CofS reaffirms independence neutrality
The Church of Scotland says it does not support any side in the Scottish Independence Referendum despite a number of churches and ministers coming out in support of Yes.
Yesterday more than 30 clergy gave their backing to independence ahead of next month's vote.
Among them is former Moderator of the Church of Scotland General Assembly Dr Andrew McLellan.
Naming Trident as the reason for opting out of the UK he said: “September 18th is a once-in-a lifetime opportunity to remove the worst thing in Scotland.
"Speaking against nuclear weapons is good, campaigning against nuclear weapons is good, and praying for their abolition is good.
"But what will change everything is voting ‘Yes’ in the referendum.
"Living in a Scotland free of nuclear weapons will make everything else better.”
The announcement has forced the Church of Scotland to issue a statement reaffirming its neutral stance on the debate.
Moderator Rt Revd John Chalmers said: "Recognising the broad range of views among its members and ministers, the 2014 General Assembly of the Church of Scotland decided almost unanimously to remain neutral on the issue of independence for Scotland.

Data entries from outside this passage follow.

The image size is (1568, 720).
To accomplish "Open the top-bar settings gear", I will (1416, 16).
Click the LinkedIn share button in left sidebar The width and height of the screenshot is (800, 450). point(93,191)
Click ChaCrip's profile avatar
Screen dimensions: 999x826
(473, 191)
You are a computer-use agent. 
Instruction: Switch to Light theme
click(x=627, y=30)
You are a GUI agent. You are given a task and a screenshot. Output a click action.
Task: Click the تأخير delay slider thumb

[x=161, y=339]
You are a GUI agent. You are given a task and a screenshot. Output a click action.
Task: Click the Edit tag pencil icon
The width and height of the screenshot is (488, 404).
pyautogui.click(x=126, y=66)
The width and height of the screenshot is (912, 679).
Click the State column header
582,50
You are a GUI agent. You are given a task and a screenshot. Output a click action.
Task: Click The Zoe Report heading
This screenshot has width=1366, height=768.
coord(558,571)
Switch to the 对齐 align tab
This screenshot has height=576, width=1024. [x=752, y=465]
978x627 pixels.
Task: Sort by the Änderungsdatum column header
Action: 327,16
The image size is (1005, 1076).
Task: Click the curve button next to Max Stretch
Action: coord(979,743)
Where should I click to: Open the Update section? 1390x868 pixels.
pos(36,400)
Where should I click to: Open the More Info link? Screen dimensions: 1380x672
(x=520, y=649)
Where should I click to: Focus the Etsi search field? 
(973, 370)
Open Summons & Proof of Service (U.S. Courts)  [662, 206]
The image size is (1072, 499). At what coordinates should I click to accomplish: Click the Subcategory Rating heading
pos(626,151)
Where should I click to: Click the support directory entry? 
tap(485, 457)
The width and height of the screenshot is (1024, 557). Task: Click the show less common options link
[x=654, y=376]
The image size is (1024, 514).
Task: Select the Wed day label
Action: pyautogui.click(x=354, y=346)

"In the light of a pro-independence statement from 33 serving and retired ministers, the Church has been asked to clarify what proportion of ministers this represents. There are 794 serving ministers and 1050 retired ministers, a total of 1844 so approximately 1.8% signed this statement, as is their right.
"The Church is as keen as ever to encourage wide debate and discussion on the issues which matter - social justice, poverty, education, peace.”
On September 18th voters in Scotland will be asked the question “Should Scotland be an independent country?”